MUSIQUEMusique en bref

MUSIQUE EN BREF – Un air d’hiver

C’est reparti pour une tournée de chroniques musicales. Nos rédacteurs.ices décortiquent pour vous les albums et EP qu’il ne fallait surtout pas manquer ces deux dernières semaines.

Born Idiot – Full Time Bored 

Le groupe basé à Rennes sait comment adoucir les mœurs et nous le prouve un peu plus avec ce second album – trois ans (déjà ?) après Afterschool. La totalité de cette composition s’impose comme une belle ballade pop et synthétique aux sonorités lo-fi. Full Time Bored est une invitation sincère à prendre le temps – comme sur A Coin For A Jukebox qui tout en douceur mêle la voix à la candeur froide des guitares ; I’d Rather Lie, mettant magnifiquement en relief la rondeur des accords, ou Asphalt, qui joue sur une seule et même ligne légère et tamisée. L’album s’écoute comme un ensemble, mais bien sûr quelques compositions se démarquent tangiblement, comme Is My Color Blue ou My One True Sin, se voulant résolument plus pop – et indéniablement valorisés par leur sortie sous forme de singles avant la sortie de l’album. On notera également ici le superbe travail visuel de l’artiste Camille Le Treust – 1000rouges – qui signe une cover d’album parfaitement en accord avec le mood transmis par le contenu musical.

Sortie le 20 novembre

Coups de cœur : Is My Color Blue, Under Colors

Caroline Fauvel

Le Juiice – JEUNE CEO

Après Trap Mama, Le Juiice s’affirme comme figure montante sur Jeune CEO. Introspectif, ego trip à souhait, grosse trap et flows imposants, la jeune artiste, originaire du 94, nous raconte sa vie de jeune entrepreneuse. Après être apparue aux côtés des plus grosses pointures (Hayce Lemsi, Kpoint, Joé Dwèt Filé, Jok’air etc), Joyce s’était faite remarquée sur son projet projet introductif en avril dernier. La rappeuse est fédératrice et elle s’entoure de poids lourds : Meryl sur le titre Onono, en feat avec Jok’Air avec qui elle avait déjà collaboré pour le titre Bonne bonne et enfin, l’excellent Buvance accompagnée d’un Stavo (13 Block) toujours plus performant.

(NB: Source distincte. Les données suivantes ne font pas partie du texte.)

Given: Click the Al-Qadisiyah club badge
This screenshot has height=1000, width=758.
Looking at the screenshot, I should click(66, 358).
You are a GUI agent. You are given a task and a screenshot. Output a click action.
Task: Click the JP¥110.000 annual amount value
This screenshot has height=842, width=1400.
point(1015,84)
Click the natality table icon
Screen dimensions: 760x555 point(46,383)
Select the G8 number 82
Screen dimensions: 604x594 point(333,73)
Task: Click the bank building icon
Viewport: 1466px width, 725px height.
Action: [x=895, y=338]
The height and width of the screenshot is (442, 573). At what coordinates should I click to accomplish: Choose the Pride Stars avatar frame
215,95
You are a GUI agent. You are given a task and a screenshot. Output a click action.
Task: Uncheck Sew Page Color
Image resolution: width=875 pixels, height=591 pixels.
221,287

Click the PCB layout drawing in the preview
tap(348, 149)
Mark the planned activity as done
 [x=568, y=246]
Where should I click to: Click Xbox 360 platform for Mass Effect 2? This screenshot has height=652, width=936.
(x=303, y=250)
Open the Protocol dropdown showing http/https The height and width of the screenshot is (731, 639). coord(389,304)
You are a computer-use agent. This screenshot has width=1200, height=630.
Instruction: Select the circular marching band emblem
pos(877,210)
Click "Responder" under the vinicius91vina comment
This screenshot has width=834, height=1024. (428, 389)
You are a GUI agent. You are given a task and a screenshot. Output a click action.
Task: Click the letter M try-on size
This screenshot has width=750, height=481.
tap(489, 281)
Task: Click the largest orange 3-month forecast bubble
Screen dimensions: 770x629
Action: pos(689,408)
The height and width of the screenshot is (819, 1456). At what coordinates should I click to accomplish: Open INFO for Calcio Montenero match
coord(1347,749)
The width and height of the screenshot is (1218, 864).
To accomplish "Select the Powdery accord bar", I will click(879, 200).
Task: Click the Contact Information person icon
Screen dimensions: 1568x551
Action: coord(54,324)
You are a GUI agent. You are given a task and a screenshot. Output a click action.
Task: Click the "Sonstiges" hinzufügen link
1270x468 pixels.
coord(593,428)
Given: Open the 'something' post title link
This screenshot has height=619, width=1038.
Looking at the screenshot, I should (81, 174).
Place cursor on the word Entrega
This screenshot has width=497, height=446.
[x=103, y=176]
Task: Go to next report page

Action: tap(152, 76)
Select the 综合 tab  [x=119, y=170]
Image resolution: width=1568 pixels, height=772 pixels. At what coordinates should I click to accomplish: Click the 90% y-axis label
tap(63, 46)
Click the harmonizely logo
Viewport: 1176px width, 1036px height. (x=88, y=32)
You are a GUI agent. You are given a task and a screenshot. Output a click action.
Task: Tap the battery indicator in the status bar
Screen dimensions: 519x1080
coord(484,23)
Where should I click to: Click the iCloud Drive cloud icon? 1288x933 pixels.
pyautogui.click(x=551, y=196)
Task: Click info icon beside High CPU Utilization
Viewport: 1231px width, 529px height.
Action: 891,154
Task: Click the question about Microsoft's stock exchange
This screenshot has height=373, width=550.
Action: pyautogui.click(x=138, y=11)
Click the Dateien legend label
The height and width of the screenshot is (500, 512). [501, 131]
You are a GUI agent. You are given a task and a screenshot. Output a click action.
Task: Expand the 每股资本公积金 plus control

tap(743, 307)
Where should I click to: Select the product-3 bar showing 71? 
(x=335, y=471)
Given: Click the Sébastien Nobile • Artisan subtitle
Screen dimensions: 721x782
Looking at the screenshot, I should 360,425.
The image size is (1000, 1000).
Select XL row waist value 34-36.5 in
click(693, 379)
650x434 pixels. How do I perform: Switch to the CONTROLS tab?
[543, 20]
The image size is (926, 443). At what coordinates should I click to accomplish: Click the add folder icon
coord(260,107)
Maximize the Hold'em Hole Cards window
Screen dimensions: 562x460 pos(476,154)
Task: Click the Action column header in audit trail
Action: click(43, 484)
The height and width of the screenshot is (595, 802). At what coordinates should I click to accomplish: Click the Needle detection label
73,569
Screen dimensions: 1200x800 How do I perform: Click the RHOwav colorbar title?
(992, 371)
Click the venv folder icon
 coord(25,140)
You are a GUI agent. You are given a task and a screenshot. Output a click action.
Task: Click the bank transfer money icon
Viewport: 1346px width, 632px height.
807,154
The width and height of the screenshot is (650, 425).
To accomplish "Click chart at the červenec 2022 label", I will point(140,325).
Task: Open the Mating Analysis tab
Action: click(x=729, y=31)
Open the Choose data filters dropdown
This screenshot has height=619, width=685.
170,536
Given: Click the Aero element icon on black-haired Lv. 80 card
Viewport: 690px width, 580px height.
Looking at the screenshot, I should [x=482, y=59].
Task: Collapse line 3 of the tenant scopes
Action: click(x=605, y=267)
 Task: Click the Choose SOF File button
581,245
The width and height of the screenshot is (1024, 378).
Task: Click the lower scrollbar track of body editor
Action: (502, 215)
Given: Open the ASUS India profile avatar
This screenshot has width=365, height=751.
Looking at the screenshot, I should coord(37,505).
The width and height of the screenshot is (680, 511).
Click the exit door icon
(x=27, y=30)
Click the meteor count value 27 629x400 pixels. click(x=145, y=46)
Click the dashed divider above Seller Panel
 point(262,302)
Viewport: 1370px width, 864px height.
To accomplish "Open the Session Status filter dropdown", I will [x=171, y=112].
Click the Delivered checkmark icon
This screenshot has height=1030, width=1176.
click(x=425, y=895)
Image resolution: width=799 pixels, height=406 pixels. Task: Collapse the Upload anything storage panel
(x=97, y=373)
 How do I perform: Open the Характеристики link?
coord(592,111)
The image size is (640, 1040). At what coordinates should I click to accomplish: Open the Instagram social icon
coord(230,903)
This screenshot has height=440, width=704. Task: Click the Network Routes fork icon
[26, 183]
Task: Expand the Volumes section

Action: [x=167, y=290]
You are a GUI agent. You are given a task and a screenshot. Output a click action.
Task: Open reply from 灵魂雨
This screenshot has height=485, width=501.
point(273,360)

Si Jeune CEO est un condensé de punchlines teinté de trap, des sonorités sensuelles sur Rich Sex (feat. Jok’air), ou intimes et mélancoliques sur Flashback, viennent contrebalancer un ego trip assumé et inspirant.

Sortie le 27 novembre

Coups de coeur : Drip en stock, Buvance

Inès Zeghloul

Dinos – Stamina,

Dinos qualifiait Stamina, comme étant le meilleur album de sa vie. Si cette appréciation reste personnelle, le 5ème projet de l’artiste est un bijou de surprises couronnant parfaitement une carrière au talent d’une sensibilité croissante. Stamina, c’est la consécration de Dinos à ce qui semble être son meilleur niveau, le fruit d’un travail de longue haleine qui s’épanouit dans ce très complet 14 titres. L’opus s’offre la surprise des fans qui ne s’attendaient pas à une tracklist dissimulant six featurings de très haut standing : Nekfeu présent sur la très grosse collaboration rap Moins un ; Maman m’aime avec Da Uzi ; le talentueux Tayc sur le hit Je Wanda  ; Le Nord se souvient accompagné de la hype de Leto ; le seul feat annoncé avec Laylow sur Ciel pleure et enfin l’inattendue et prometteuse présence de Zikxo et Zefor sur le titre Judas. Quant à ses titres en solo, le rappeur peut compter sur de très lourdes productions. La renommée de Twinsmatic pose son empreinte sur les morceaux Dyptique et Moins un. Le rappeur embrasse parfaitement le mouvement drill avec Corbillard et, accompagné d’un blues typique, sur Césaire. Si la marque de Dinos est palpable sur des titres d’une juste mélancolie romantique tels que Demain n’existe plus ou Madone, l’épilogue 93 mesures est un véritable coup de cœur général. « Le bonheur est dans les choses simples », la justesse sans fioriture des lyrics posées sur le piano d’un morceau fleuve est un véritable symbole, l’apogée du projet, si ce n’est d’une carrière.

Sortie le 26 novembre

Coups de cœur : 93 mesures, Je Wanda

Inès Zeghloul

13 Block – BLO II

Zed, Stavo, Zefor et OldPee réaffirment leur marche forcée vers les plus hauts échelons du rap français. Après Triple S (2018) et BLO l’an passé, les sevrannais lâchent un 19-titres explosif. Plusieurs semaines de teasing accompagnées par la sortie du banger Tieks en feat avec Niska et du découpage de mesures orchestré sur Babi, avaient suffit à propulser la sortie de BLO II dans la catégorie des albums les plus attendus de cette fin d’année. Les promesses sont au rendez-vous. BLO II est un projet complet entre son agressif à souhait (S.W.P.V, Traîtres), classiques à la 13 Block comme sur Heps ou Plata qui rappelle Triple S, sonorités dansantes sur Bendo, ou encore, mélancolies entêtantes avec Oiseaux, Je me démerde ou Moula. L’album joue surtout à la gonflette avec cinq grosses collaborations. Si l’alliance sevrannaise de Maes paraît logique, le tout aussi attendu Aminata (feat. PLK) met le kickage de côté pour privilégier des rythmiques mouvantes. La hype de Zola est mise à l’honneur sur Kobe, accompagnée d’une prod taillée sur mesure. Mention spéciale au bien moins prévisible feat avec SCH. Sur une sombre production maîtrisée par le talentueux Junior A La Prod, le marseillais échange les punchlines avec un unique Stavo qui explose totalement, se hissant au fil de l’album à un niveau remarquable, à suivre d’urgence.

Sortie le 27 novembre

Coups de cœur : Babi, Pavel, Oiseaux

Inès Zeghloul

Bingo Club – Separated (EP)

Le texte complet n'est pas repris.